Periodicamente, nella mia vita, arriva un momento in cui sento la necessità di raccontarmi. Di solito questo momento è figlio di situazioni difficili, di momenti di sconforto e di delusioni sentimentali. Probabilmente sfogarsi tramite le righe di un blog aiuta a guarire le ferite e, almeno per me, questo può essere un  assunto da considerarsi inconfutabilmente vero. Tiro fuori i problemi, metto ordine nella mia testa e il gioco è fatto.  Sono le dita che battono sapientemente i tasti della testiera del mio laptop e danno forma alle mie inquietudini, in modo da poter condividere ciò con gli altri. Ciò che mi inquieta oggi è la ricerca di una casa. Ho 30 anni, una moglie e un figlio in arrivo. La mia vecchia casa se l’è portata via un fiume di fango che, un pomeriggio d’estate, mentre io e mia moglie eravamo stesi sulle asciugamani, su una dorata spiagga di un isolotto sperduto della Grecia. Era la nostra prima vacanza dopo il matrimonio, in quanto non avevamo fatto il viaggio di nozze per mancanza di denaro. A distanza di qualche mese dal nostro matrimonio potemmo permetterci un last minute di una settimana  in bassa stagione, ma una vacanza è pur sempre una vacanza. Fummo informati del l’alluvione che colpì la nostra abitazione durante il terzo giorno di vacanza, ci precipitammo in aeroporto dopo una traversata di 3 ore in traghetto per raggiungere la prima isola dotata di aeroporto e comprammo, in fretta e furia, gli ultimi due biglietti dell’ultimo volo della giornata diretto ad Atene, dove ripartimmo alla volta dell’Italia per la modica cifra di 700€ a persona tasse incluse.  Arrivati in Italia ci ritrovammo senza casa, senza mobili e senza vestiti, se non quelli che avevamo portato in vacanza e che avevano sostato un paio di giorno in aeroporto in quanto smarriti.
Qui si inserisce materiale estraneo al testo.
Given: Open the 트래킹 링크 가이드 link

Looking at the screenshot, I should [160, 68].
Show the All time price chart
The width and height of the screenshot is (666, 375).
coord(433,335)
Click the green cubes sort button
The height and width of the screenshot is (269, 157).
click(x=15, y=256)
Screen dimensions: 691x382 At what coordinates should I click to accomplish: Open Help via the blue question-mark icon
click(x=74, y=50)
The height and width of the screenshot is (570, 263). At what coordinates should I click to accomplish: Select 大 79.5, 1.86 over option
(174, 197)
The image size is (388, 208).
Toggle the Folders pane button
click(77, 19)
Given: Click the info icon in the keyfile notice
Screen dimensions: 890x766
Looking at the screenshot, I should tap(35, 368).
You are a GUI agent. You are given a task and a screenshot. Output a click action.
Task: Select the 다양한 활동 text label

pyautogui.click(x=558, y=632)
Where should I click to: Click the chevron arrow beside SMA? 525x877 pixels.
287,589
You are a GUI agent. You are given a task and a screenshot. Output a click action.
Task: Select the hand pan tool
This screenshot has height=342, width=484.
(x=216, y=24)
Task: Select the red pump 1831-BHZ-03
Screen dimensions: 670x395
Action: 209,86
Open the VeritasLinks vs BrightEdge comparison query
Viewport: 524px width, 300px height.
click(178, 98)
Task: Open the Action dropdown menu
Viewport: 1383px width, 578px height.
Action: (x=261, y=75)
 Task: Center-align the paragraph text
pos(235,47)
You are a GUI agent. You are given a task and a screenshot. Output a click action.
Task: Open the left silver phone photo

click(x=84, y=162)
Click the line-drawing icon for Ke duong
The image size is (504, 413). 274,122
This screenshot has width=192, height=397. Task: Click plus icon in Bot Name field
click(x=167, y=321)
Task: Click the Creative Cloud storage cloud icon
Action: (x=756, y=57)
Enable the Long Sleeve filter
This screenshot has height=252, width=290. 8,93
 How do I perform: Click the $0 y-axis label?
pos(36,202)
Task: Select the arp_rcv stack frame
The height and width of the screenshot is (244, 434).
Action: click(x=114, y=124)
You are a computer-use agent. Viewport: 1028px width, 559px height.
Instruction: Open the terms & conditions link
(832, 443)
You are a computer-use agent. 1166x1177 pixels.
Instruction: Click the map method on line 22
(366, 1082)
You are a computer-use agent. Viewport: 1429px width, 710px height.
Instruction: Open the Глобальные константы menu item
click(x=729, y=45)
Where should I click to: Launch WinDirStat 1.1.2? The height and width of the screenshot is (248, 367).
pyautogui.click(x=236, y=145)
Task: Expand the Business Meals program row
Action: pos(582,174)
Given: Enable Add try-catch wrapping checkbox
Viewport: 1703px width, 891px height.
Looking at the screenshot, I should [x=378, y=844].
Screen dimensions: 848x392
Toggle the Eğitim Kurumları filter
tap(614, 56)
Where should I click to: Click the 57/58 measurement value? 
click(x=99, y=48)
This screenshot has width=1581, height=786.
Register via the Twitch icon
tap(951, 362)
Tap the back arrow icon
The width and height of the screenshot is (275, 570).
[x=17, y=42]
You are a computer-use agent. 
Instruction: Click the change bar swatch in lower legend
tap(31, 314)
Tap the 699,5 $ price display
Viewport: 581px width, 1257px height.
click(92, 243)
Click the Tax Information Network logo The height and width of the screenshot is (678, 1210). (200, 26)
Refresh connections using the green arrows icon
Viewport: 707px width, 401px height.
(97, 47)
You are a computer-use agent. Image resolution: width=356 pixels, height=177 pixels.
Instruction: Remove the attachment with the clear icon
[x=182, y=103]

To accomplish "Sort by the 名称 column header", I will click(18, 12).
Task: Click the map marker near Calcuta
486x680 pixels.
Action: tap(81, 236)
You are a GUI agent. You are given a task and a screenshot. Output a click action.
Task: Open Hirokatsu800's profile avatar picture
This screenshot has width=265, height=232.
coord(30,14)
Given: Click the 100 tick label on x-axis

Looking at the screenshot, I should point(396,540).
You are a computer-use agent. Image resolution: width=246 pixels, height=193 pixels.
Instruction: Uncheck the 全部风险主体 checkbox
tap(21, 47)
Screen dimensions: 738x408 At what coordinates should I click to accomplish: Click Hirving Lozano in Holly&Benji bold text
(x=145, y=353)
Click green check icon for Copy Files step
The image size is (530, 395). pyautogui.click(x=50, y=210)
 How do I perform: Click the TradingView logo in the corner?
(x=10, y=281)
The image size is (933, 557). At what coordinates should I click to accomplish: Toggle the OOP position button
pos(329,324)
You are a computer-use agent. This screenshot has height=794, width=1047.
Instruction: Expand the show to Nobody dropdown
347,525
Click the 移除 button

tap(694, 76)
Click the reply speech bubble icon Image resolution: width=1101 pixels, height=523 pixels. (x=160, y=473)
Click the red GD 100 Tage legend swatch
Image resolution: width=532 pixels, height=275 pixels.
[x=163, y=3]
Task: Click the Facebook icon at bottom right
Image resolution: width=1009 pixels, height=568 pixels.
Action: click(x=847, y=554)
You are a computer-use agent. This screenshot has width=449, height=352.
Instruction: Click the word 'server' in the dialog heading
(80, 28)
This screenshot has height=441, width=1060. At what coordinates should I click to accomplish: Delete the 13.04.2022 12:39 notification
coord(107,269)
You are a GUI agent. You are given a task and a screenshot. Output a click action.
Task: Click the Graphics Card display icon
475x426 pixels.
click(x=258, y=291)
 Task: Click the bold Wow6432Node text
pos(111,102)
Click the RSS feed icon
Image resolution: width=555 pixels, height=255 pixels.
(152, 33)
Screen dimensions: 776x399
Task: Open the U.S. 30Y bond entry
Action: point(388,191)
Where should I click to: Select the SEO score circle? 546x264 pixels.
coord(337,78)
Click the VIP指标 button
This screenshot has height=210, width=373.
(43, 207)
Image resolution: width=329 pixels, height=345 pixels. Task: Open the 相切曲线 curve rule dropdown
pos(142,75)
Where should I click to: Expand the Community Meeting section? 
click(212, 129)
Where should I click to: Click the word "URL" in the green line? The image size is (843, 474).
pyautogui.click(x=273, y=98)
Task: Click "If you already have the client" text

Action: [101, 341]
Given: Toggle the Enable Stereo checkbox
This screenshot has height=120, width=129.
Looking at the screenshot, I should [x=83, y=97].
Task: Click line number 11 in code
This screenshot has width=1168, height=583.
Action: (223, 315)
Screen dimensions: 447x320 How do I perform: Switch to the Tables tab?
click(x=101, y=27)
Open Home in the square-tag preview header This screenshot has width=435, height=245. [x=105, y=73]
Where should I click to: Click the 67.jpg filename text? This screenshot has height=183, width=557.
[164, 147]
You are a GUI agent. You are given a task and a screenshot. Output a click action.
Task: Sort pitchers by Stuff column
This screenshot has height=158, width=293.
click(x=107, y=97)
 La casa non era assicurata, la macchina, parcheggiata in garage, invece lo era anche per le calamità naturali e la cosa mi diede coraggio. Per fortuna avevamo i nostri lavori e due stipendi abbastanza dignitosi per pagare l’affitto di un bilocale vicino al posto in cui lavoravamo.  Lavoravamo, appunto. Non aggiungo altro. Alluvionati, cassaintegrati e prossimi genitori, in quanto i primi tre giorni in Grecia ci divertimmo un bel po’.
Ora vi scrivo, seduto sul tavolo della cucina di casa dei miei, mentre mia moglie, mia madre e mio padre sono usciti per andare a messa. Mentre vi scrivo sto guardando la tv. C’è uno speciale del Tg La 7 e Gianfranco Fini  sta spiegando agli italiani che lui non ha colpe nella vicenda della casa a Montecarlo e sta lanciando il suo personale j’accuse nei confronti  dei media Italiani che, a suo dire, hanno montato il caso con l’intento di colpirlo personalmente, dopo che quesi aveva rotto con il fido amico B. Qualche mese fa, Scajola  fu costretto a dimettersi da ministro a causa di una vicenda riguardante l’acquisto di un appartamento con vista colosseo al prezzo di un monolocale in periferia. Lui disse che gli avevano comprato la casa a sua insaputa e io non posso far altro che credergli. Anche a me hanno intestato una casa a mia insaputa. Lui fu fortunato, in quanto si accorse di ciò che è accaduto, io meno, in quanto non me ne rsi conto. Infatti sto ancora cercando di capire dove sia la casa che hanno intestato a mio nome. Passo le mie giornate da disoccupato in giro per l’italia alla ricerca dell’immobile incriminato. Nell’attesa di chiarire il misfatto continuo a mandare curriculum dal mio pc con la viva speranza di risollevarmi da questa situazione di merda, ripromettendomi di non piangermi più addosso perchè sono fortunato. In fondo non mi hanno mica sequestrato uno Yatch da 50 Milioni di €. Non lo faranno mai e mio figlio non avrà mai traumi. Devo solo cercare la società alla quale è stato intestato il natante (a mia insaputa, sia inteso), magari posso appoggiarmi lì per il momento, mentre cerco casa e lavoro.